-------- RECORDED DATA

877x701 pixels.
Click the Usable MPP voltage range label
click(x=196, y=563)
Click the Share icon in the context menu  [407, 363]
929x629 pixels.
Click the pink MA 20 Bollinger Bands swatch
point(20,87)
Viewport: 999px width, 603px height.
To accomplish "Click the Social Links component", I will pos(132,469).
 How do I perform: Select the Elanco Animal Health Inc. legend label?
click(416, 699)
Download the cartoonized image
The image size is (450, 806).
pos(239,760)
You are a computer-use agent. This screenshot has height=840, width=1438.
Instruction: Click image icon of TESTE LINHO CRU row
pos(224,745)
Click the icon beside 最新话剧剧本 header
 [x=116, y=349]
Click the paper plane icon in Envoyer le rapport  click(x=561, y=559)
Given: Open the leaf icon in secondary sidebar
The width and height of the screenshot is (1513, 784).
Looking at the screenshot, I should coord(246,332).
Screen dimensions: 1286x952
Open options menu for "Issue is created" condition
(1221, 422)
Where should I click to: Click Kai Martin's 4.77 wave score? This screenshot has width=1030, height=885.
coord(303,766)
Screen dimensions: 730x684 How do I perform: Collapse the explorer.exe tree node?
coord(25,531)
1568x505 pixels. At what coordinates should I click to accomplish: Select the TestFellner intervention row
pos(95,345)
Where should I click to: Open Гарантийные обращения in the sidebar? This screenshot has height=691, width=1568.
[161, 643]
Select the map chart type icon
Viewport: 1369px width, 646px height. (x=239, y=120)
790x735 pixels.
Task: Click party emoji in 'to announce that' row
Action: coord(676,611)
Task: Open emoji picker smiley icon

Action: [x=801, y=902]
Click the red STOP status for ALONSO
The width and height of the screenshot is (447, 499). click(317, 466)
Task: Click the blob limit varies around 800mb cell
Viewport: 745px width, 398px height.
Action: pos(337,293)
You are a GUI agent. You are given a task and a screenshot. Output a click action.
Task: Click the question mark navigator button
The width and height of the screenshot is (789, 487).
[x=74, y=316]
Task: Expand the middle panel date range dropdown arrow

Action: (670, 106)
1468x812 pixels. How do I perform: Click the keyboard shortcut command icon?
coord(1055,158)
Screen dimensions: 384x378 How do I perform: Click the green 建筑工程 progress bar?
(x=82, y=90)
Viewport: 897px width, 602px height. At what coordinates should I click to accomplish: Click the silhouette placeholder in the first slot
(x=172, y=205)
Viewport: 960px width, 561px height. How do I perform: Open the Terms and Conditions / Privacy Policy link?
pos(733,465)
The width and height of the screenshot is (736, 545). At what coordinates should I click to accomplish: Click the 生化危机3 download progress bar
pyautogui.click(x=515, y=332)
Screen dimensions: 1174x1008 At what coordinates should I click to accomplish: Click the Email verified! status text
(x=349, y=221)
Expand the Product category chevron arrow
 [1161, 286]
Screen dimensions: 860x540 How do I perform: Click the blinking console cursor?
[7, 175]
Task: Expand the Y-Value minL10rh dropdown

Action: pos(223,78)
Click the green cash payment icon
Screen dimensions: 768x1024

----------------

TASK INSTRUCTIONS:
Whole listing, every line: reproduce it exactly.

ANSWER AREA:
877x701 pixels.
Click the Usable MPP voltage range label
click(x=196, y=563)
Click the Share icon in the context menu  [407, 363]
929x629 pixels.
Click the pink MA 20 Bollinger Bands swatch
point(20,87)
Viewport: 999px width, 603px height.
To accomplish "Click the Social Links component", I will pos(132,469).
 How do I perform: Select the Elanco Animal Health Inc. legend label?
click(416, 699)
Download the cartoonized image
The image size is (450, 806).
pos(239,760)
You are a computer-use agent. This screenshot has height=840, width=1438.
Instruction: Click image icon of TESTE LINHO CRU row
pos(224,745)
Click the icon beside 最新话剧剧本 header
 [x=116, y=349]
Click the paper plane icon in Envoyer le rapport  click(x=561, y=559)
Given: Open the leaf icon in secondary sidebar
The width and height of the screenshot is (1513, 784).
Looking at the screenshot, I should coord(246,332).
Screen dimensions: 1286x952
Open options menu for "Issue is created" condition
(1221, 422)
Where should I click to: Click Kai Martin's 4.77 wave score? This screenshot has width=1030, height=885.
coord(303,766)
Screen dimensions: 730x684 How do I perform: Collapse the explorer.exe tree node?
coord(25,531)
1568x505 pixels. At what coordinates should I click to accomplish: Select the TestFellner intervention row
pos(95,345)
Where should I click to: Open Гарантийные обращения in the sidebar? This screenshot has height=691, width=1568.
[161, 643]
Select the map chart type icon
Viewport: 1369px width, 646px height. (x=239, y=120)
790x735 pixels.
Task: Click party emoji in 'to announce that' row
Action: coord(676,611)
Task: Open emoji picker smiley icon

Action: [x=801, y=902]
Click the red STOP status for ALONSO
The width and height of the screenshot is (447, 499). click(317, 466)
Task: Click the blob limit varies around 800mb cell
Viewport: 745px width, 398px height.
Action: pos(337,293)
You are a GUI agent. You are given a task and a screenshot. Output a click action.
Task: Click the question mark navigator button
The width and height of the screenshot is (789, 487).
[x=74, y=316]
Task: Expand the middle panel date range dropdown arrow

Action: (670, 106)
1468x812 pixels. How do I perform: Click the keyboard shortcut command icon?
coord(1055,158)
Screen dimensions: 384x378 How do I perform: Click the green 建筑工程 progress bar?
(x=82, y=90)
Viewport: 897px width, 602px height. At what coordinates should I click to accomplish: Click the silhouette placeholder in the first slot
(x=172, y=205)
Viewport: 960px width, 561px height. How do I perform: Open the Terms and Conditions / Privacy Policy link?
pos(733,465)
The width and height of the screenshot is (736, 545). At what coordinates should I click to accomplish: Click the 生化危机3 download progress bar
pyautogui.click(x=515, y=332)
Screen dimensions: 1174x1008 At what coordinates should I click to accomplish: Click the Email verified! status text
(x=349, y=221)
Expand the Product category chevron arrow
 [1161, 286]
Screen dimensions: 860x540 How do I perform: Click the blinking console cursor?
[7, 175]
Task: Expand the Y-Value minL10rh dropdown

Action: pos(223,78)
Click the green cash payment icon
Screen dimensions: 768x1024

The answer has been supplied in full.